(Collected data)
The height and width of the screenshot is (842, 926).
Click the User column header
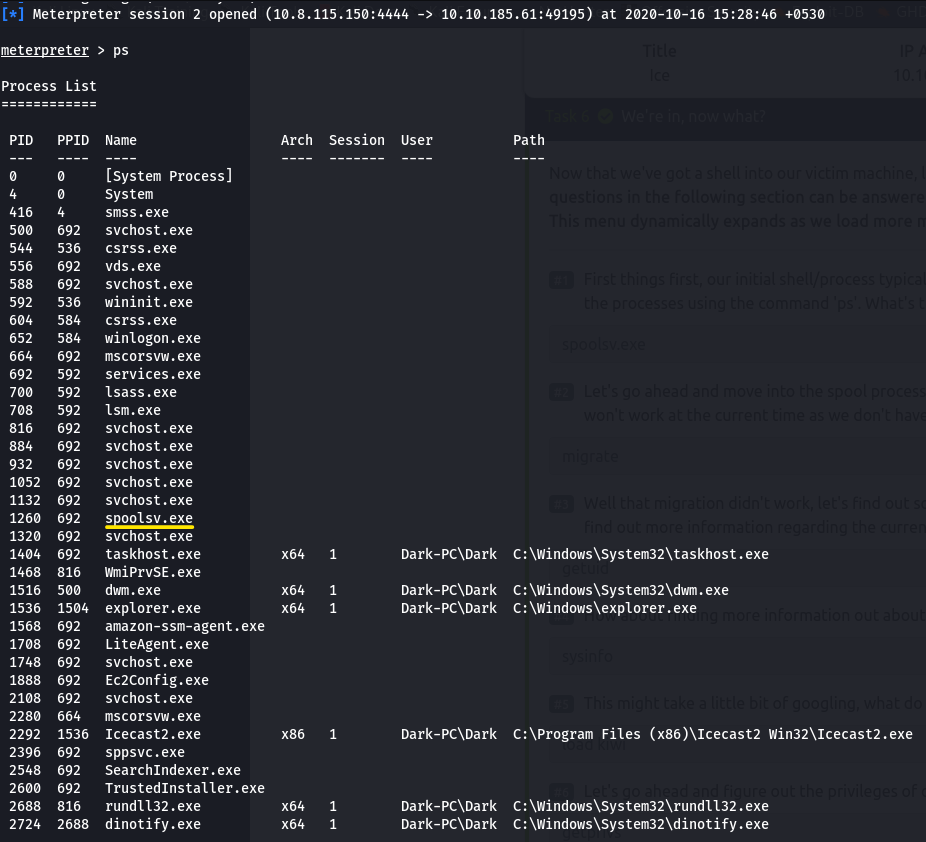pos(417,140)
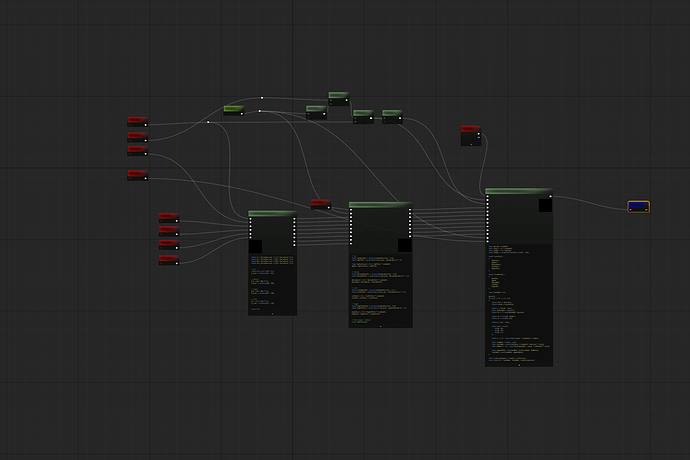Click inside the code text of the tallest node
The image size is (690, 460).
[519, 304]
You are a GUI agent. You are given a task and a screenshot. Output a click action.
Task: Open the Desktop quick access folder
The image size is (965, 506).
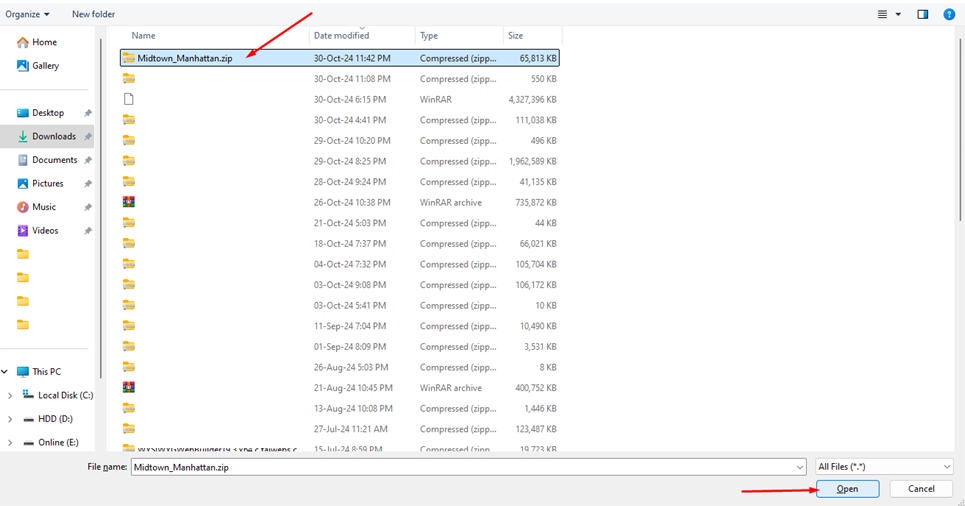tap(47, 113)
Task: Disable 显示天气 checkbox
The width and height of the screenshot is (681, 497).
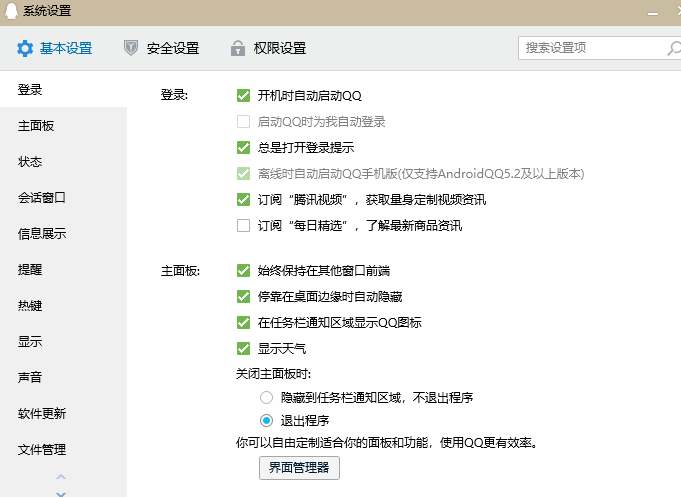Action: pos(243,349)
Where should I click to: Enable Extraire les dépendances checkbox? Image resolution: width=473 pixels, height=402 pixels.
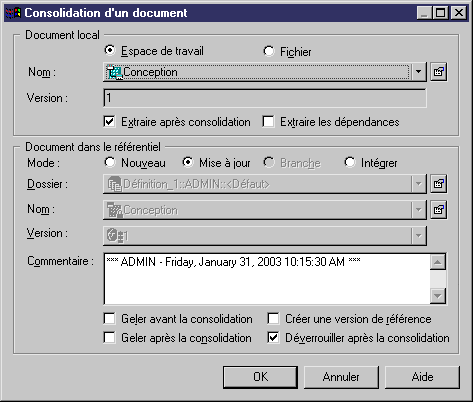(x=268, y=122)
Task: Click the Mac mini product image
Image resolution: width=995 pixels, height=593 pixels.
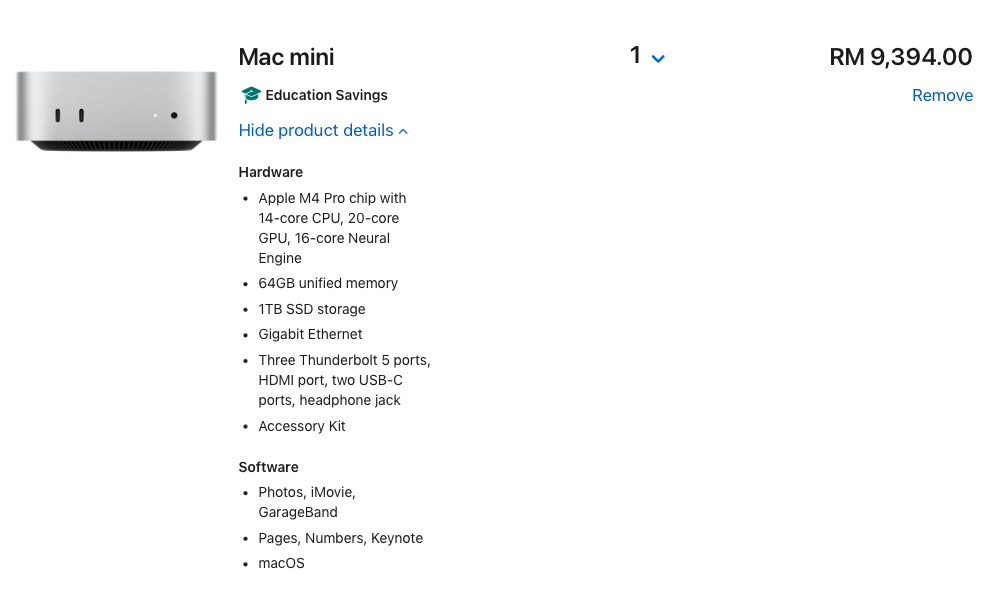Action: click(x=116, y=111)
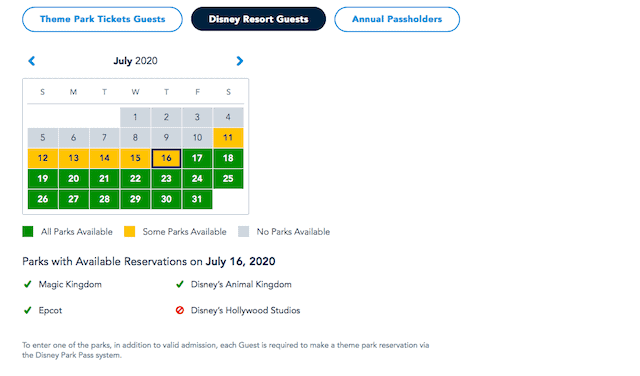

> [Your task] Return only the lines that start at the line containing "Where should I" and finish at the last line of the entries, exactly as written and without pictures.

> [Your solution]
Where should I click to: Enable Extraire les dépendances checkbox? Image resolution: width=473 pixels, height=402 pixels.
(x=268, y=122)
Task: Click the Mac mini product image
Image resolution: width=995 pixels, height=593 pixels.
Action: click(x=116, y=111)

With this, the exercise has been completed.